O tenente-coronel foi instruído pelo então presidente a ser um tipo de “caixa-eletrônico” da primeira-dama. A Polícia Federal avalia que grana pública pode ter abastecido os mimos dela, mas a família Bolsonaro diz que a fonte era o salário do marido.
“O conjunto probatório colhido durante o estudo do material apreendido (inclusive o contido em nuvem) permite identificar uma possível articulação para que dinheiro público oriundo de suprimento de fundos do governo federal fosse desviado para atendimento de interesse de terceiros, estranhos à administração pública, a pedido da primeira-dama Michelle Bolsonaro, por meio de sua assessoria, sob coordenação de Mauro Cid”, aponta trecho de relatório da PF.
Mauro Cid não fazia Pix, DOC, TED, nem transferência bancária. Não que o então faz-tudo desconhecesse como usar um aplicativo de banco, mas, ao que tudo indica, a primeira-família não conseguiu largar o antigo hábito de usar dinheiro vivo, mais difícil de ser rastreado e ótimo para maracutaias.
“Eu faço depósito, eu não faço transferência bancária, não”, afirmou Cid em um pacote de mensagens relevadas também por Aguirre Talento, no UOL, em maio deste ano. Essa, em especial, foi a resposta que ele deu a uma assessora da então primeira-dama, que havia passado a ele os dados de Pix para pagamento do veterinário do pet e da podóloga da patroa.
Em outra mensagem, uma assessora diz que Michelle Bolsonaro solicitou R$ 3 mil e que se não fosse possível depositar na sua conta, um mensageiro iria buscar. Algumas horas depois, Cid enviou um comprovante de depósito em dinheiro. Em ainda outra, ele pede a outro militar que trabalhava com ele, o tenente Osmar Crivelatti, que fosse feito um depósito de R$ 4,9 mil para a “Dama”.
Já não era novidade que Mauro Cid fazia pagamentos na boca do caixa em dinheiro vivo em nome da família Bolsonaro. A imprensa vem denunciando essa situação usada por grupos que querem esconder irregularidades, como já fizeram a Folha de S.Paulo e o portal Metrópoles. As mensagens e os áudios de Cid, no entanto, reforçaram o escândalo.
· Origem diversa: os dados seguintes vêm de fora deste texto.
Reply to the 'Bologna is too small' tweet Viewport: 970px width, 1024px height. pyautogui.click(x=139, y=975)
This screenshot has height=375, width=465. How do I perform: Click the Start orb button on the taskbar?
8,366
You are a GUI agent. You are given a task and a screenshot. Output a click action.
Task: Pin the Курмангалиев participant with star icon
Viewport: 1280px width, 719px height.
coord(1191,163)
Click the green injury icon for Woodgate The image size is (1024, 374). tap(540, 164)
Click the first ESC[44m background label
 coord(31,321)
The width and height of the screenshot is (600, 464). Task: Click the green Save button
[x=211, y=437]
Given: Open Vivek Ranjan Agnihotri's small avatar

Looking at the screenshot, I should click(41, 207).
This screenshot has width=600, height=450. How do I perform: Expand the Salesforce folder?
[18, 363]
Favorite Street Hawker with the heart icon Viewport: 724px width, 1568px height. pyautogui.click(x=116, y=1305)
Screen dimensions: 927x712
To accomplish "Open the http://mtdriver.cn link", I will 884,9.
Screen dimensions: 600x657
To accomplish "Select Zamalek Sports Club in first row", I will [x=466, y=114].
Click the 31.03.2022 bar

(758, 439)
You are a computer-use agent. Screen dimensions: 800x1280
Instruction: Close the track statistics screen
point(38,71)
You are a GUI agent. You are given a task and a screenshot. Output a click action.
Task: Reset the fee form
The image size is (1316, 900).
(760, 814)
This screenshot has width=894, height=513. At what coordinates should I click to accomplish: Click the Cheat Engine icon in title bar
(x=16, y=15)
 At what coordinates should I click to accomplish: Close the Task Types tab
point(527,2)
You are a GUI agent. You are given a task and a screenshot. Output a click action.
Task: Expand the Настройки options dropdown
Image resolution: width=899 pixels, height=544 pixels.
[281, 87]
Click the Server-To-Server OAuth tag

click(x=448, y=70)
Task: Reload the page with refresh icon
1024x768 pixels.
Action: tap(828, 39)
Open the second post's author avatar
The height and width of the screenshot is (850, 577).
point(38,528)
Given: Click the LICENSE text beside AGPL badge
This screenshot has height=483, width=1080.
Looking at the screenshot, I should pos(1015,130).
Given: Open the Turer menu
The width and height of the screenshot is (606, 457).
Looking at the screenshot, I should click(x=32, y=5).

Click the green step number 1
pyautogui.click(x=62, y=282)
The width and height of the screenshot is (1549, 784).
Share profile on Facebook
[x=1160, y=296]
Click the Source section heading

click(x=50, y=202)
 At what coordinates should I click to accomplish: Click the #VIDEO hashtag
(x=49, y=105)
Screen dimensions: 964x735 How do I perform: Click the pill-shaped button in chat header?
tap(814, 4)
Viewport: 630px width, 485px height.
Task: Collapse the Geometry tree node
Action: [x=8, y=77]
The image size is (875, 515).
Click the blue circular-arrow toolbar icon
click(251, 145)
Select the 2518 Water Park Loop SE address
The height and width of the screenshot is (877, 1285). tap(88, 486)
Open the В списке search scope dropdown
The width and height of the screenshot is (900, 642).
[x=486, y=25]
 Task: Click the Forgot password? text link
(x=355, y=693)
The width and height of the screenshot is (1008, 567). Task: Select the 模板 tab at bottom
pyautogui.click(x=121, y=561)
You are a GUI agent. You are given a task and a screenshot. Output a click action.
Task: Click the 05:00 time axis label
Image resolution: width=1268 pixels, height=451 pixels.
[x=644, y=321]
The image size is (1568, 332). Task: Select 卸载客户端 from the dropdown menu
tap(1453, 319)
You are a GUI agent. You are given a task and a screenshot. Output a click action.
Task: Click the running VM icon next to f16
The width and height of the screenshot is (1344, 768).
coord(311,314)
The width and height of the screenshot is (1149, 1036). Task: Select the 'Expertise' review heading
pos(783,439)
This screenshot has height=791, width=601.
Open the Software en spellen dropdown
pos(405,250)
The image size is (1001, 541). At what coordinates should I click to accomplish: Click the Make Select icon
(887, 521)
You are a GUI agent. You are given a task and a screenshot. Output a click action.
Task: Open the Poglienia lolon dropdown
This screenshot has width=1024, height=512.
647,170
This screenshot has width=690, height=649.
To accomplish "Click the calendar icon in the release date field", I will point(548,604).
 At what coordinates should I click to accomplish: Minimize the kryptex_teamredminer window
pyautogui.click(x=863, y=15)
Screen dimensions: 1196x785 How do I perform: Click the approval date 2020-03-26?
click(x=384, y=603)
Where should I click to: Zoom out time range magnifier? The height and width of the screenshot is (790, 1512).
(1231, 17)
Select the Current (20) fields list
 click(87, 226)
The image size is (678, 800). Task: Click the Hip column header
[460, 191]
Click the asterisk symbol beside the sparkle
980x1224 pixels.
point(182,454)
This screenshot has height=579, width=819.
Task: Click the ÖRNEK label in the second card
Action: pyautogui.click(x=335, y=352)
Enquanto empresas e sociedade usam e abusam de transferências bancárias e do Pix, não tendo receio de que suas movimentações estejam registradas para a fiscalização, eles tentavam encobrir os rastros. Em outra conversa entre assessoras: “Perguntei para ela se ela [Michelle] queria transferir Pix, né? Daí, ela falou: não, vamos fazer agora tudo depósito, que, aí pede pro Vanderlei fazer o depósito, a gente consegue o dinheiro e faz o depósito”.
Essa parte da investigação da PF, que busca descobrir se despesas pessoais de Jair Bolsonaro e da primeira-dama foram pagas com dinheiro do público, sugere que o presidente atualizou o desvio de salários de servidores dos gabinetes da família em algo mais chique: o uso de dinheiro da Presidência da República. E que as funções de saque e depósito de Fabrício Queiroz, antigo faz-tudo da família da época em que o presidente era deputado federal, ficaram a cargo de alguém mais graduado, o tenente-coronel Mauro Cid, seu ajudante de ordens.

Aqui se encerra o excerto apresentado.